Filmmaker, writer, and photographer Bruce LaBruce starts in final post in my series of interviews about zines, with this one being mostly focused on what was happening in the `80s.
LaBruce co-edited the punk fanzine J.D.s with GB Jones and, like Jones, jumped right into things when we started chatting. Here it goes...
BLB: My involvement in it was all about the punk scene. Zines started out initially in the music world as fan publications for bands and singers and stuff. That kind of transmogrified in the punk world into a more political version of that original fan publication.
Friends of mine in Toronto, like GB Jones who was doing an amazing fanzine called Hide, came out of that music culture. Some had some homosexual content but it was kind of more subtle and subtextual.
When GB Jones and I started an actual queer punk fanzine it was our way of reminding punk rockers that the roots of punk were actually quite queer.
LW: Where did you see zine culture heading as the `80s were ending?
BLB: We were doing it before the internet, so everything was done by mail. It came out of more of an art practice as well and collage and cutting and pasting and doing something very hands on with glue and glue sticks, appropriating images from other sources, like mainstream magazines and porn magazines and fashion magazines and jumbling it up with our own material that we shot. So it had that whole collage aesthetic, but it was very tactile.
With the rise of the web in the `90s, in a way zines became obsolete and everybody had a webpage and it became more popularized. The internet just made that kind of self-expression accessible to everybody, so it became less specialized and more widespread.
LW: Zines also seemed more accessible, though. A lot of stores carried them on consignment. There was a lot of support.
BLB: There were also distribution networks that were more independent as well that don’t exist anymore.
I was in New York recently and somebody was promoting a Butt-style gay publication which is kind of the new thing. Butt caught the tail-end of the fanzine era and now they’re more web-based, but they kind of launched hundreds of these small format alternative queer publications of all kinds.

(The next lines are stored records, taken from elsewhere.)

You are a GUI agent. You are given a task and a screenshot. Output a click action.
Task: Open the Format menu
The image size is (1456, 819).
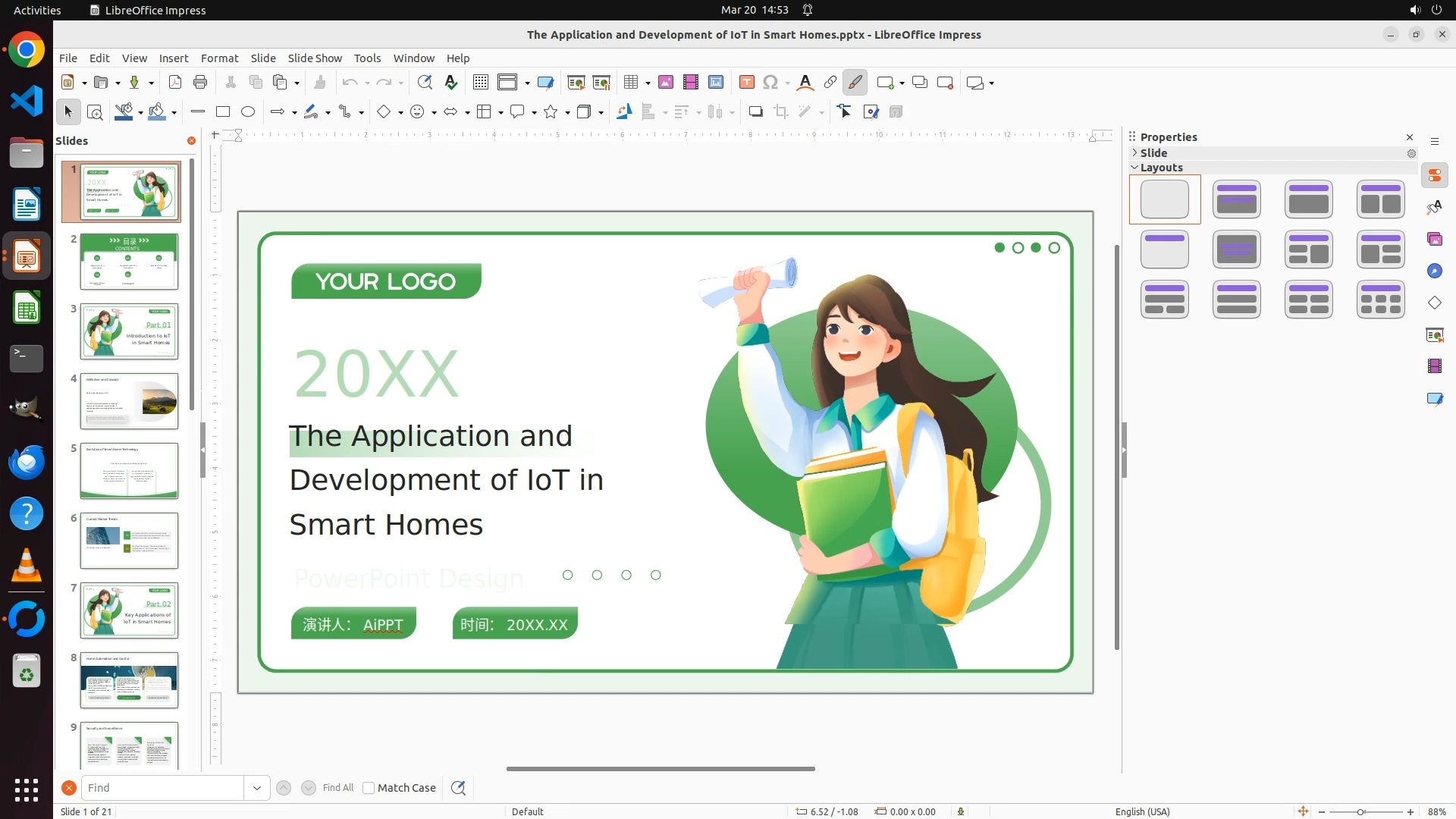coord(219,58)
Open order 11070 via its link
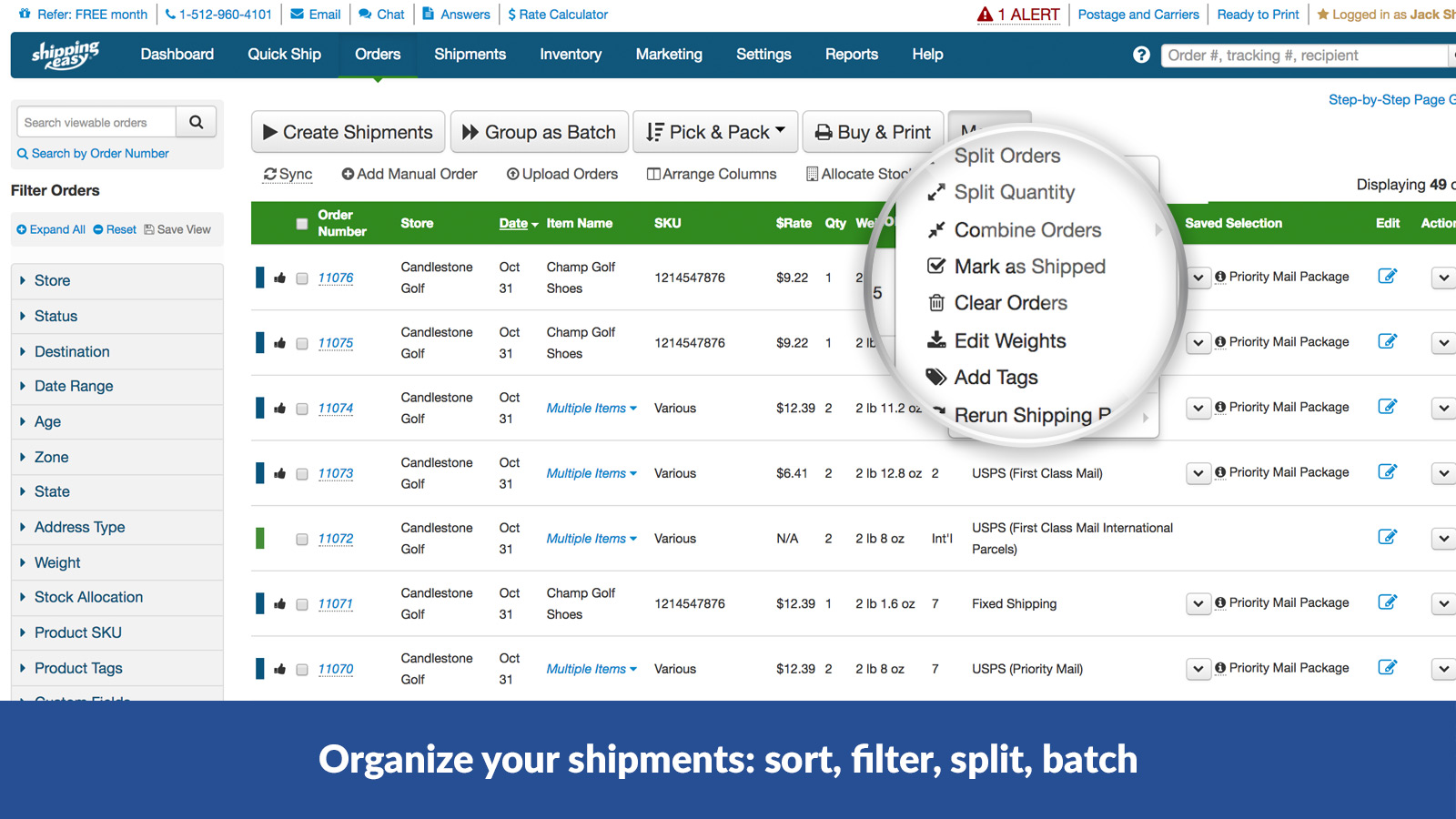The height and width of the screenshot is (819, 1456). coord(335,668)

And this one was from Australia and this guy was in New York looking for distribution and he was shocked that there were no more gay bookstores or independently run retail and distribution stores.
When I would go to New York in the `80s and `90s there was a place called See Hear and it was this incredible small store on 7th Street and it was all alternative publications, but also rare art publications, imprints and really early punk publications. Of course they closed down at least 10 years ago I think, but yeah, those kinds of independent distribution networks are less common now. It’s all corporate.
LW: When you and GB Jones published your zine manifesto in MRR, what kind of influence did it have on zine culture ?
BLB: That was the great thing about punk. Despite the fact that we ran into certain homophobic elements in the secne, it was still a pretty wide open community and they were pretty inclusive of all alternative and non-conformist expression.
But at the same time, something like MRR or Flipside, they didn’t have so much queer material. That was always our thing, that the early roots of punk were strongly queer and sexually diverse, and by the end of the `80s, because of hardcore music and thrash and metalcore and all these macho movements, it had become somewhat homophobic.
So the fact that we were being published in MRR and Flipside and being distributed by Fact Sheet Five and distributed by alternative distributors made quite a big impact. It was sort of a watershed moment and we launched a whole slew of queer fanzines.
I think we were kind of acknowledged as spearheading this explosion of work.